One snag in the plan was that the phone company which had become a technical no personal concerns company would not let her transfer her phone number with her. It was a different technical region for the dial system and she would have to get another number. You would have thought she was giving up her first borne child. There was wailing and gnashing of teeth about losing the number and the possible contacts that might try to reach her. Though we fought like cats and dogs often she prevailed on me to please keep the number so all would not be lost. My husband wasn't too keen imagining all the calls and irritating people who might call any hour of the night, but he relented. (No wonder he was her favorite person). So 322-4805 became our home number.

Thirty eight years later, technology has struck again. My husband and I are empty nesters. We each have our own cell phones with our own minutes plan. The only one who calls us on that number are the people payed to harrass you about buying things, voting somewa, change your services. Paying money to receive unwanted calls from telemarketers did not make sense of any kind. We decided to disconnect our land line and use that money to upgrade our internet service.

Now if I couldn't understand my sister's reaction to losing that number all those years ago, I certainly was shocked by my children's reaction. Two of them were mortified. How were their old friends and classmates going to find them in years to come. We had taken away something of their childhood that apparently was very meaningful. They each called us on our cell phones to let us know they were unhappy.All except the younger one who gets credit for being the instigator of the whole thing by talking us into it.

And then there were the doctors trying to notify us by automation about appointments we'd made months ago that we now needed to show up for. Estranged family members were offended when they found out being disconnected didn't mean we died. We just cut them off without notification. My sister's children now adults in their thirties and forties felt disavowed. Cousins from far off didn't know what to make of it and everyone was against it, but it was too late

Today, many months after the disconnection I got a message on my cell phone. There was a long elaboration about what the caller had gone through to find me and the subject was positive. It was from a nonprofit group I had written a grant for nine months ago and they'd just received a check for a new computer lab. They were elated.

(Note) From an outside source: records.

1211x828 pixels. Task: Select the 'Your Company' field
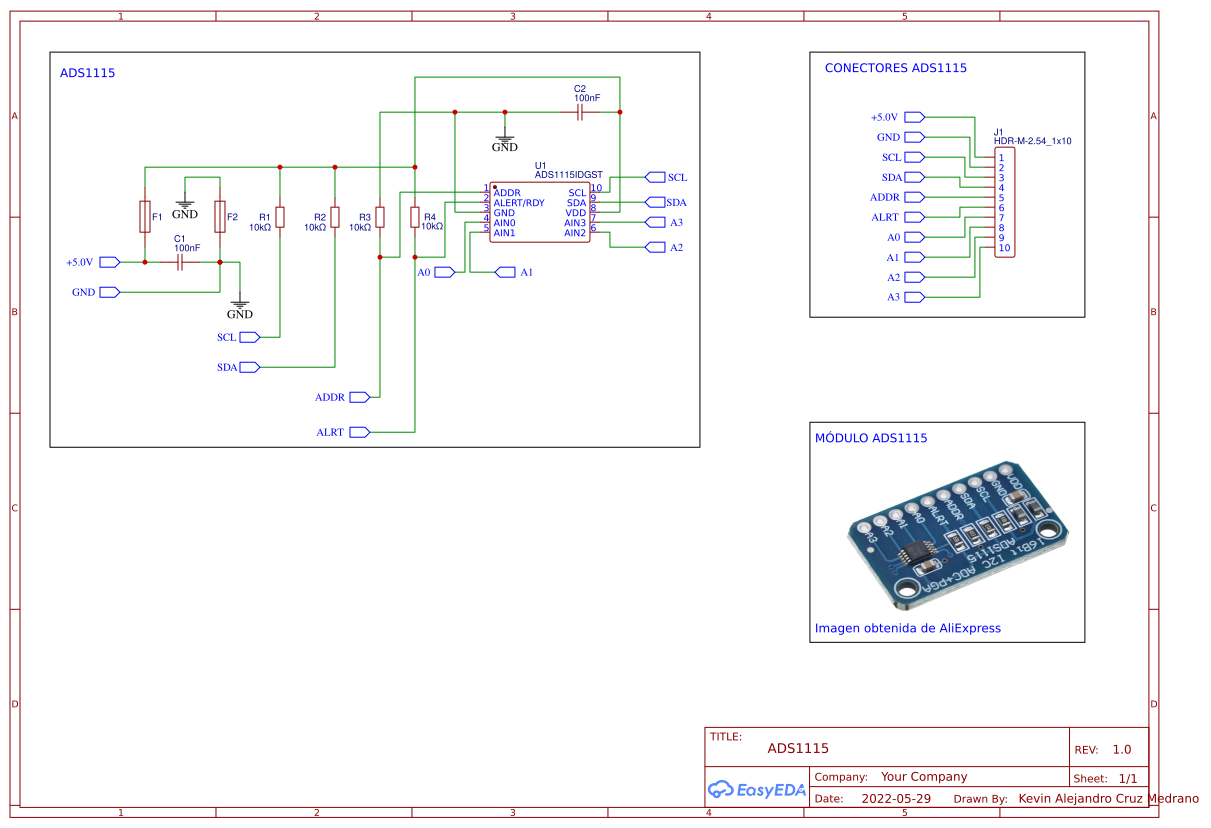[924, 776]
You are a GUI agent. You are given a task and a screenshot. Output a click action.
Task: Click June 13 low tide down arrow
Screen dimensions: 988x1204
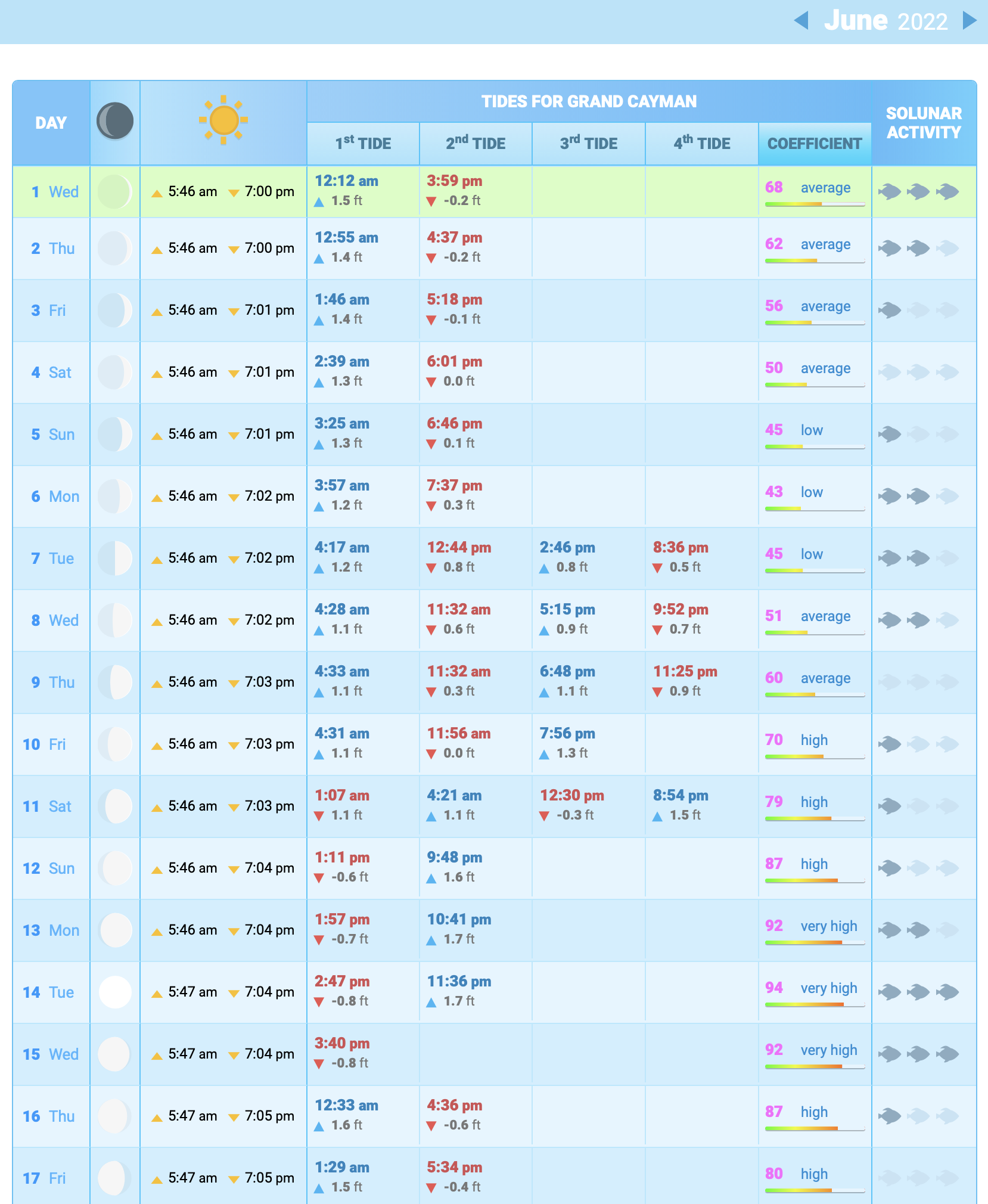coord(319,940)
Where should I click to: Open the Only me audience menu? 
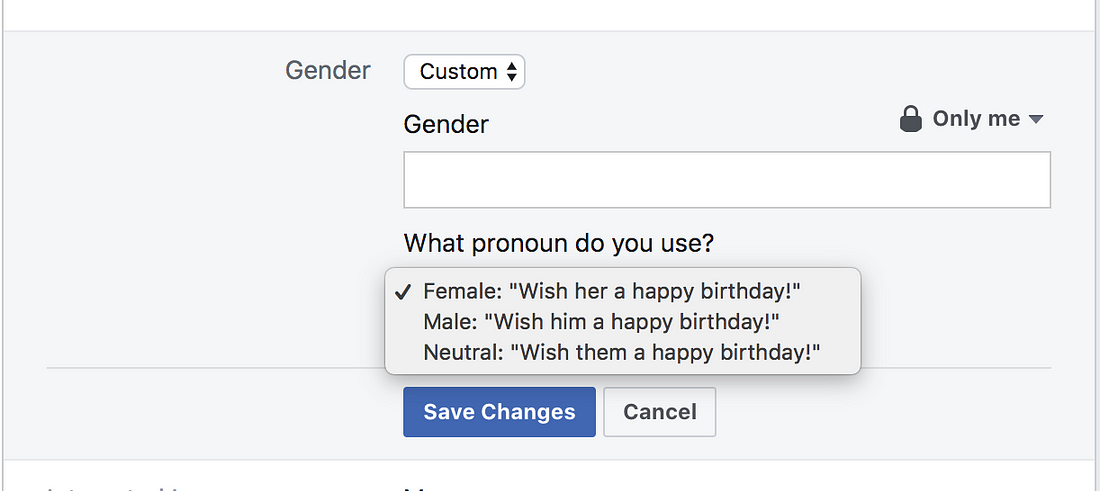[x=975, y=119]
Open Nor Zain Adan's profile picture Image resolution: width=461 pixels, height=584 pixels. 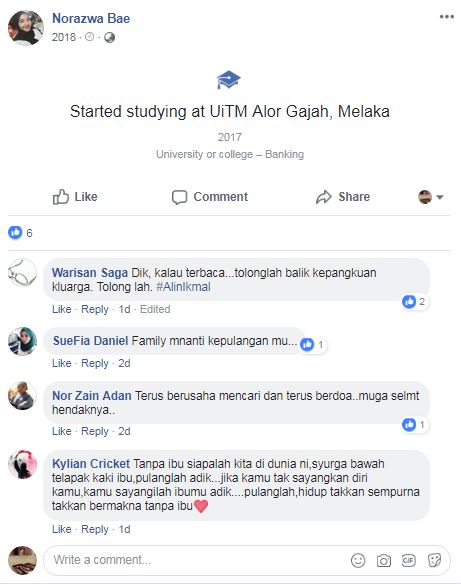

It did give me pause as I thought of all the things that number had brought into my life over the years. News I would be grandma for the first time (and subsequently ten more times). Calls from employers who hired me. The call my sister had breast cancer, that my biological dad had finally remarried and it was to a nurses aide he met when he had that surgery and nearly died. Later I would get calls about both of their deaths. Tragically it was that number that my sister called for me to come when she was raped in her home and later I received threatening calls on.

It was the number our beloved cousin used to speak to my sister moments before we took her to the hospital for the last time. They hadn't spoken directly to each other in almost fifty years, but the number connected them again before sister went to a place where there is no need for a number.

Imagine all of the things a life long number would have meant to you. When we disconnected it had been 48 years and a couple of months that the number had been in our family. Almost like a friend. I think I will call it eventually just to see who has it. I might even tell them how long we had it, but probably not. I used to get alot of crank calls from addicts I worked with, and people who didn't like my son's politics, and most of all, I think it's time the number found it's own way into someone else's life.

The point of the story is that there really wasn't a point to the story. Just a day of reflection and realizing that so many things in life eventually end, even us. It's a gradual process if normal aging happens, and it's funny the little things that catch your attention as change happens. I just felt like sharing it with people I love.